**Goals:**
• a. In the passage on keyless car entry, what kind of key does the Polestar 3 come with?
• b. Decide whether each statement agrees with the passage on keyless car entry. Give yes or no for each, with the deciding words of the passage quoted exactly.
(i) The writer reverse parks close to a wall on the driveway.
(ii) The Polestar 3 key card can be fixed to a key ring without any case.
(iii) The writer states that tech-enabled car theft is entirely enabled by PKE.
• c. Rewrite the passage on keyless car entry from "All along, the" up to and including "It still doesn’t.", replacing "just fine" with "perfectly well".
## START Passage shown
Today, quite possibly thanks to idiots like us, cars with PKE usually sound an alarm if they’re running but suddenly aren’t in the presence of the key. But things have got worse in so many more respects as other largely pointless peripheral ‘aids’ have been added.

I’ve just tested a Polestar 3, which has a Tesla-style credit-card-thin key card with no buttons at all.

This ‘key’ needs to be put into an ugly, bulky case in order to be fixed to your key ring – but I will forgive that much, because why not just slip it into your wallet or purse instead?

The trouble is, the card has no buttons at all, so if you’re crossing a car park and your passengers reach the car before you do, you can’t unlock it for them or open the boot until you get close enough to trigger the sensors automatically.

I dare say you could download a phone app to do it instead, but who wants another one of those?

And then, because you’ve also basically surrendered direct control over when the car is locked and when it isn’t, it does all kinds of daft things.

I tend to reverse park close to a wall on my driveway, due to a shortage of space. And when I know that the car I’ve just parked is locked, I can squeeze across behind it without triggering the blasted foot-kick-thing automatic boot-opening sensor (we will call that dander-elevating public enemy number two, by the way).

But when the car in question unlocks itself again before I’ve squeezed behind it and the boot automatically opens, I either get pinned to the wall I’ve parked up against or the boot just whacks itself on the brickwork like some dumb, half-loosed catapult.

I’ve known hybrid cars with PKE systems stolen because they were inadvertently left running and open when the driver believed they had shut down and automatically locked.

And then you get into the modern business of tech-enabled car theft, which is of course entirely enabled by PKE.

All along, the key has worked just fine. It wasn’t broken; once teamed, admittedly, with a modern alarm and immobiliser system, it didn’t need fixing. And guess what? It still doesn’t.
## END Passage shown
## START Supplied material
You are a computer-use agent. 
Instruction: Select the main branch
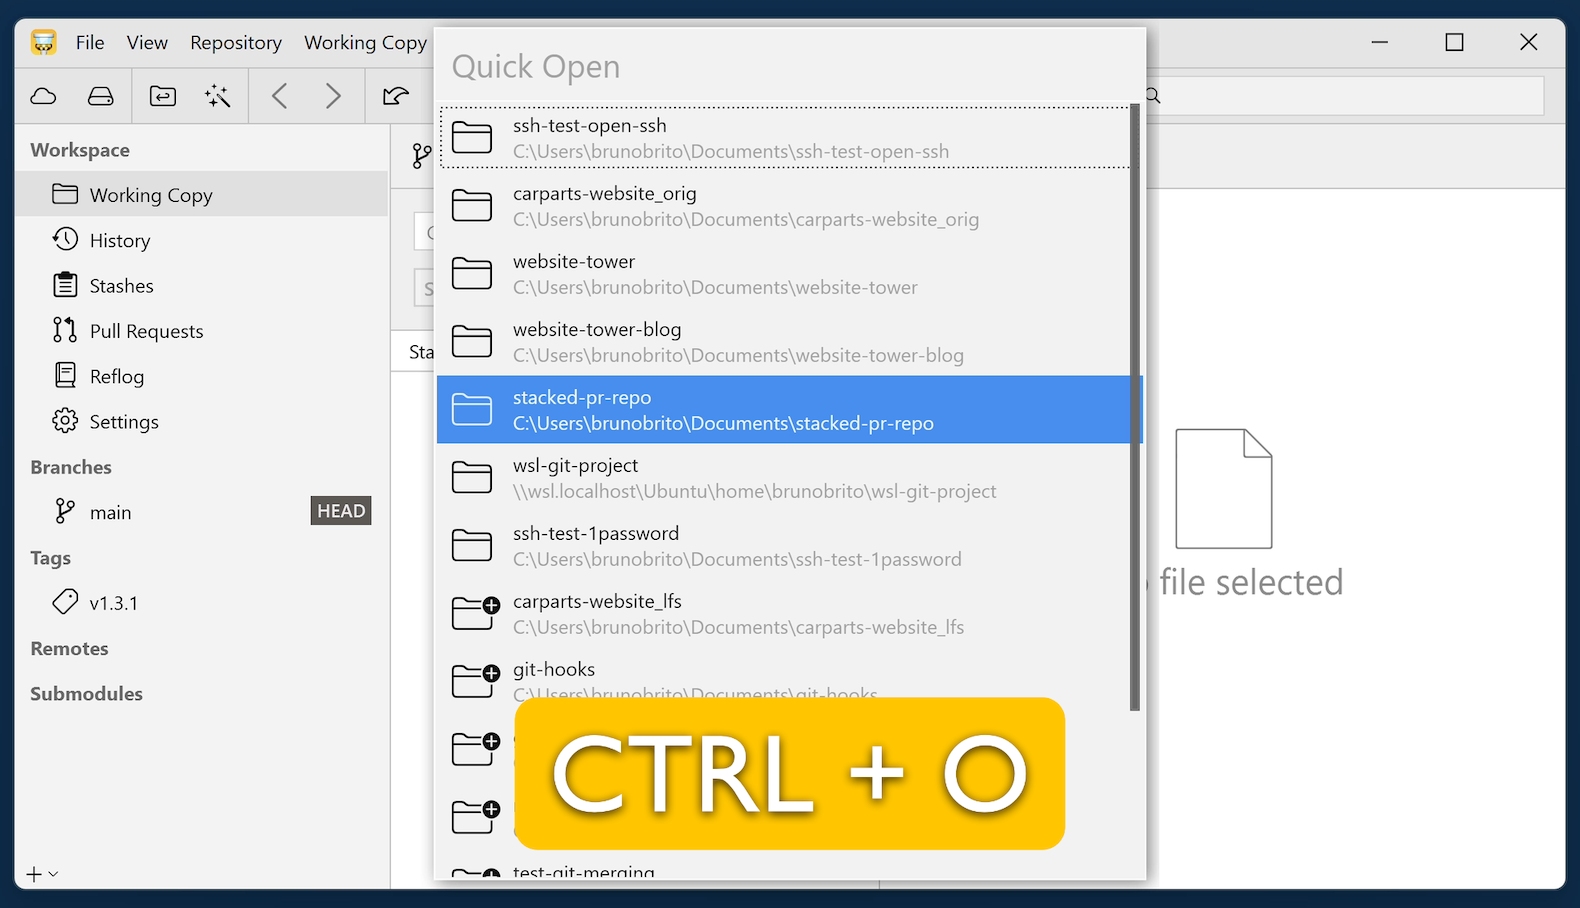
## END Supplied material
**Results of the tasks:**
• a. A Tesla-style, credit-card-thin key card with no buttons at all.

• b.
(i) Yes: "I tend to reverse park close to a wall on my driveway, due to a shortage of space."
(ii) No: "This ‘key’ needs to be put into an ugly, bulky case in order to be fixed to your key ring"
(iii) Yes: "which is of course entirely enabled by PKE"

• c.
All along, the key has worked perfectly well. It wasn’t broken; once teamed, admittedly, with a modern alarm and immobiliser system, it didn’t need fixing. And guess what? It still doesn’t.